Standard & Poor’s lost a second bid to dismiss a lawsuit by California’s attorney general seeking to hold the company responsible for $1 billion in losses by state pension funds that bought mortgage-backed securities awarded the company’s highest ratings.
State court Judge Curtis Karnow in San Francisco yesterday denied S&P’s request to dismiss the lawsuit on grounds that it’s a malicious lawsuit intended to intimidate the credit rater. S&P, a unit of New York-based McGraw Hill Financial Inc., argued to Karnow this week that its ratings are opinions, and like newspaper editorials, are protected by the First Amendment of the U.S. Constitution.
S&P asked Karnow to dismiss the case under a California law that blocks nuisance lawsuits filed by plaintiffs seeking to silence their critics. An order explaining the reason for denying the request wasn’t published electronically.
The California lawsuit is one of more than a dozen filed in February against S&P by the U.S. and a group of states over ratings on mortgage-backed securities during the housing boom.
The U.S. Justice Department has proposed a trial start date of Feb. 17, 2015, for its suit against S&P. The government accuses the company of inflating ratings on mortgage securities to win business, which helped trigger the financial crisis.

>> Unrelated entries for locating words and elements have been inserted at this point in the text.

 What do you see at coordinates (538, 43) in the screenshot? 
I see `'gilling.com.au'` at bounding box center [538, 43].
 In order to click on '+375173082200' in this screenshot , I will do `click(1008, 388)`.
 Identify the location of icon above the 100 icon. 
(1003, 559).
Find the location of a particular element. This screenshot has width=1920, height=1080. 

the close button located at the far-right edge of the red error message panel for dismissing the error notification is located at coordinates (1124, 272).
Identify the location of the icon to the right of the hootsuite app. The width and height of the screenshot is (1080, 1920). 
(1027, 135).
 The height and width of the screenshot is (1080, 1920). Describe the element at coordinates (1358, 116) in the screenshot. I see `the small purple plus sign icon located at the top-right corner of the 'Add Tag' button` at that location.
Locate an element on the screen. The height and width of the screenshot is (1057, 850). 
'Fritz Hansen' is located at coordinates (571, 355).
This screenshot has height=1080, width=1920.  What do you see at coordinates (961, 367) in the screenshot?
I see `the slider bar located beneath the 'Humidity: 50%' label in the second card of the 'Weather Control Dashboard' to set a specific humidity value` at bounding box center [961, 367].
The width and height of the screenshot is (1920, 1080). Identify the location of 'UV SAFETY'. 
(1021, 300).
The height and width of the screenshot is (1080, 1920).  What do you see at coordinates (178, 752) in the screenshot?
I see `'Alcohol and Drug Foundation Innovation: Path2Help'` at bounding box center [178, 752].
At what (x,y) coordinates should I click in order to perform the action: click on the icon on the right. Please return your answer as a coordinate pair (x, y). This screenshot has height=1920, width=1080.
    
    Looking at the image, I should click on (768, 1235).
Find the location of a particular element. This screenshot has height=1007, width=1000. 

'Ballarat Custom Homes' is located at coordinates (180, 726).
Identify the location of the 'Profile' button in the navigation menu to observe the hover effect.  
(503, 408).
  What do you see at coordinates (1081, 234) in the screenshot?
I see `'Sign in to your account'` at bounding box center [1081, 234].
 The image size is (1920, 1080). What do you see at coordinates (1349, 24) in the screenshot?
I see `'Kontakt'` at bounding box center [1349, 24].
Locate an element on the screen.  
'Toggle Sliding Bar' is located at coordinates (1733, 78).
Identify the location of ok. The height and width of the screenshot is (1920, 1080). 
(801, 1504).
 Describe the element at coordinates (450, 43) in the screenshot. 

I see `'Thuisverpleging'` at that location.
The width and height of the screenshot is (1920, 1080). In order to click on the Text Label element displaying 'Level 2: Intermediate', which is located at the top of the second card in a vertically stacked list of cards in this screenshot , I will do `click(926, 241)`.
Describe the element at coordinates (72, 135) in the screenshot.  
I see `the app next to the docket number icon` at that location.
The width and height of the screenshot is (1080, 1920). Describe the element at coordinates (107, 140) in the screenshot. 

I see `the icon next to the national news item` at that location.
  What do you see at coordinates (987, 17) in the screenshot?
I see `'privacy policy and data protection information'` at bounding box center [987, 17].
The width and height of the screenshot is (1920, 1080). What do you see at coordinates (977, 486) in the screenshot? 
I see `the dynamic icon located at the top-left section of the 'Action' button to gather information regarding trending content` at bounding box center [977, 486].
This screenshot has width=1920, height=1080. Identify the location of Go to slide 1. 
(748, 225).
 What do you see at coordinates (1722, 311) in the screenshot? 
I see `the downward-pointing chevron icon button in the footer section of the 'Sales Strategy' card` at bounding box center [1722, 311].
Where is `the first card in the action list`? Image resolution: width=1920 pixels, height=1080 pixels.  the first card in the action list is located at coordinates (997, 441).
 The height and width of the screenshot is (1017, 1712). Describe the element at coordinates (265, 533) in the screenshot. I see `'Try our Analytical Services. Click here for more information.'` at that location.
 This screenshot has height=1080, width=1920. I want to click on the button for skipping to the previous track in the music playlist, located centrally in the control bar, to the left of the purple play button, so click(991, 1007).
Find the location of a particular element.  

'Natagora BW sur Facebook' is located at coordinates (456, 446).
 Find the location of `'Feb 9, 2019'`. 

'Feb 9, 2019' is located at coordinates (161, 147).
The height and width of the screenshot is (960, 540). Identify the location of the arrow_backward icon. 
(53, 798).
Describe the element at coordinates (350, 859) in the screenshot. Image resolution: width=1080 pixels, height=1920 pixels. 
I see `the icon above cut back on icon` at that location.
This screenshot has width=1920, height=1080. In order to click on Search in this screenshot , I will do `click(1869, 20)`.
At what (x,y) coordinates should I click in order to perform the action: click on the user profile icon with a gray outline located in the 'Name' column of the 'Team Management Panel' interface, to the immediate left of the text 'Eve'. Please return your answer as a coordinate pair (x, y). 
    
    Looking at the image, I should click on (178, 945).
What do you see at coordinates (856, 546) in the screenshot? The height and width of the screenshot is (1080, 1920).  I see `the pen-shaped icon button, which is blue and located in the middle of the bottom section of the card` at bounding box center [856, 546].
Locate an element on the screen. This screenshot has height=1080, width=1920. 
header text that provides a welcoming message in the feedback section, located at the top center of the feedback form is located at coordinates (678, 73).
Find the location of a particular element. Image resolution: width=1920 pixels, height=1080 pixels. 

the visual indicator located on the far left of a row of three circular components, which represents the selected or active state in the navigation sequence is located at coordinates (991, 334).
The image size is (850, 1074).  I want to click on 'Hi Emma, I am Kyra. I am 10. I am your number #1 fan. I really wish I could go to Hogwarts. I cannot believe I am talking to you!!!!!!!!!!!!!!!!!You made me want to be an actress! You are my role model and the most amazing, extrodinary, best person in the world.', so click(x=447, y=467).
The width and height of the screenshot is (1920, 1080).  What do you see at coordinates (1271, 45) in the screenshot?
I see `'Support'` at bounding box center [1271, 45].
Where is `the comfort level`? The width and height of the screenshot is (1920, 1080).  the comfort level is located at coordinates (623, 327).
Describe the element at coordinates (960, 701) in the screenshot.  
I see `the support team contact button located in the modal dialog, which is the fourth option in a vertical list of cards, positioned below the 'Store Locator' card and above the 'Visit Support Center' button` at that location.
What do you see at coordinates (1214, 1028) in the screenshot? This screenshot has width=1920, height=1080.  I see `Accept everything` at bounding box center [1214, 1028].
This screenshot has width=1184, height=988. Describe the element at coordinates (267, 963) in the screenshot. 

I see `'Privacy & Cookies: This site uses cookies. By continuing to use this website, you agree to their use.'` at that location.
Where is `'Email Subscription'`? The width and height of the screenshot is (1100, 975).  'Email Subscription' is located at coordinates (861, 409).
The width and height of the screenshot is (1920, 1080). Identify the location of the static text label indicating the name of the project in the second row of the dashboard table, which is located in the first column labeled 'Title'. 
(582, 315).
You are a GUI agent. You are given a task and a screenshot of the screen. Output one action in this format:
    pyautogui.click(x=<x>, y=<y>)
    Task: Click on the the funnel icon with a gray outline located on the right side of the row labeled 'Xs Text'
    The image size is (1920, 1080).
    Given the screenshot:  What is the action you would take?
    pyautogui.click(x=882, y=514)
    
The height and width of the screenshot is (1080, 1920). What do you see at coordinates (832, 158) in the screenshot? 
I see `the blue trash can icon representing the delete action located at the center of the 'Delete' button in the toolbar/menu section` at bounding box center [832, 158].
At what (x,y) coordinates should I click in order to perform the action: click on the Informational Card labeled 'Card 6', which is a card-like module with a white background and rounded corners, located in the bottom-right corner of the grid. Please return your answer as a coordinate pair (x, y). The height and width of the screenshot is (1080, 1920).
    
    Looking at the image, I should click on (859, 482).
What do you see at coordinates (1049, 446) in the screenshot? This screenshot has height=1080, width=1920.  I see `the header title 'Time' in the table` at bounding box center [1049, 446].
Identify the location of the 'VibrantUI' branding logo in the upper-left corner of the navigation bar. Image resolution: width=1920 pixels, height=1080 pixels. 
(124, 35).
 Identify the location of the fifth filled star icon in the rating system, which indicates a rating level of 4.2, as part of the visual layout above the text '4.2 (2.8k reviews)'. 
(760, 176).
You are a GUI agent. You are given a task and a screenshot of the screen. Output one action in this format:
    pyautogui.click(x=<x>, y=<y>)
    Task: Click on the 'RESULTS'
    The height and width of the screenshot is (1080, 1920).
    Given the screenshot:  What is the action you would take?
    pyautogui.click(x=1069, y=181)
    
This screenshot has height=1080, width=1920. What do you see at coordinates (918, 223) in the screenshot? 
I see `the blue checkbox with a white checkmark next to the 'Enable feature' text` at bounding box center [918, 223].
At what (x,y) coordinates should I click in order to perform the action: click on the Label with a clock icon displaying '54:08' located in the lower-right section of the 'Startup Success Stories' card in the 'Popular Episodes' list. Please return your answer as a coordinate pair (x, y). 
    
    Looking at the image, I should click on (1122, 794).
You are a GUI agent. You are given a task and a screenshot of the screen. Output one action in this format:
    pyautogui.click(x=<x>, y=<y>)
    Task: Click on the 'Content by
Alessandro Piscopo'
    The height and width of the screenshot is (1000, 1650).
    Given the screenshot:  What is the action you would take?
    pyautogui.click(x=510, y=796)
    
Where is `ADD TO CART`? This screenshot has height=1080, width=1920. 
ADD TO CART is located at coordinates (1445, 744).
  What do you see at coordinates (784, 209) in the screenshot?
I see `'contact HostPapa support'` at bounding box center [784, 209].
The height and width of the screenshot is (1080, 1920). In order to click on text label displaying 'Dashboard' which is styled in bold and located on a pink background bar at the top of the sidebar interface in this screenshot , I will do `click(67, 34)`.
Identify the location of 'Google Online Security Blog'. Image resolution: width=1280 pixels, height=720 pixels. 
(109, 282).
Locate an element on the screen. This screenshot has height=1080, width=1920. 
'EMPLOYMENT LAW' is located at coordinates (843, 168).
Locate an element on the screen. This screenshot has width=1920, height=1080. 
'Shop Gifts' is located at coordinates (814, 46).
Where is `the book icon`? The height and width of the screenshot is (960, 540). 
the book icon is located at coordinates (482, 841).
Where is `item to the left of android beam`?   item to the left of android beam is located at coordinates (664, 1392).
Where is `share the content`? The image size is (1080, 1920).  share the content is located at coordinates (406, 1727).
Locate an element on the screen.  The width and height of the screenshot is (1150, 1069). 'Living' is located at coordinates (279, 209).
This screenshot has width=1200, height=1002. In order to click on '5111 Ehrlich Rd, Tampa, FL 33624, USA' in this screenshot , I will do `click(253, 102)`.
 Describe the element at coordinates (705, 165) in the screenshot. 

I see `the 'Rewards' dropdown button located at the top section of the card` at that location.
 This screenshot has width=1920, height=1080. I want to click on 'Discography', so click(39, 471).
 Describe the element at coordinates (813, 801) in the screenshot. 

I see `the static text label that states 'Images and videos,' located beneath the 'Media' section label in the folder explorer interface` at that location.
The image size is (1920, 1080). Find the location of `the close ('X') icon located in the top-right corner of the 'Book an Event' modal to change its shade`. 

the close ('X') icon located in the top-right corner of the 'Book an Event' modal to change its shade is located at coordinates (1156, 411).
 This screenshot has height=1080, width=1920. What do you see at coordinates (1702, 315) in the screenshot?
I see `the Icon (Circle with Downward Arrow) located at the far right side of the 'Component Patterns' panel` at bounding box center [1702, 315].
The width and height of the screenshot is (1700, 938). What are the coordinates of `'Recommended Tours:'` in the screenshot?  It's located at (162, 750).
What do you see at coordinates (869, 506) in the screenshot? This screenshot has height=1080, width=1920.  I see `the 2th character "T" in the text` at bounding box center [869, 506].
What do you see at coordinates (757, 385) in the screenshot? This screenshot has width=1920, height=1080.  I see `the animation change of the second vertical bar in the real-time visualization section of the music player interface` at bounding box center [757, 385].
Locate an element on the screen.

S&P has called those claims “meritless.”
It was the second time Karnow refused to throw the case out. In August he rejected S&P’s arguments that Attorney General Kamala Harris filed the lawsuit too late and didn’t have grounds to file it because state money wasn’t involved in the pension funds’ securities purchases.
Harris alleged in her complaint S&P used “guesses” and “magic numbers” to inflate ratings of mortgage-backed securities purchased by the California Public Employees’ Retirement System and the state’s teacher pension fund.
The entities bought the securities because they had received AAA ratings, signaling they were very low risk investments. After the mortgage crisis hit, the funds ultimately lost more than $1 billion on the investments, according to the lawsuit.
Harris alleged that instead of using independent and objective analysis to assign ratings to the securities, S&P from 2004 to 2007 lowered its standards and gave its highest credit ratings to risky securities to bolster its business with banks selling the investments.
By claiming the practice violated a law against using false statements to defraud the state, the attorney general is allowed to seek triple damages.
“We are pleased with the judge’s ruling and look forward to beginning the discovery process,” Special Assistant Attorney General Jeff Tsai said in an e-mail.
Ed Sweeney, a McGraw-Hill spokesman, didn’t immediately respond to an e-mail yesterday after regular business hours seeking comment on the ruling.
The case is California v. McGraw-Hill Cos., CGC 13-528491, California Superior Court (San Francisco).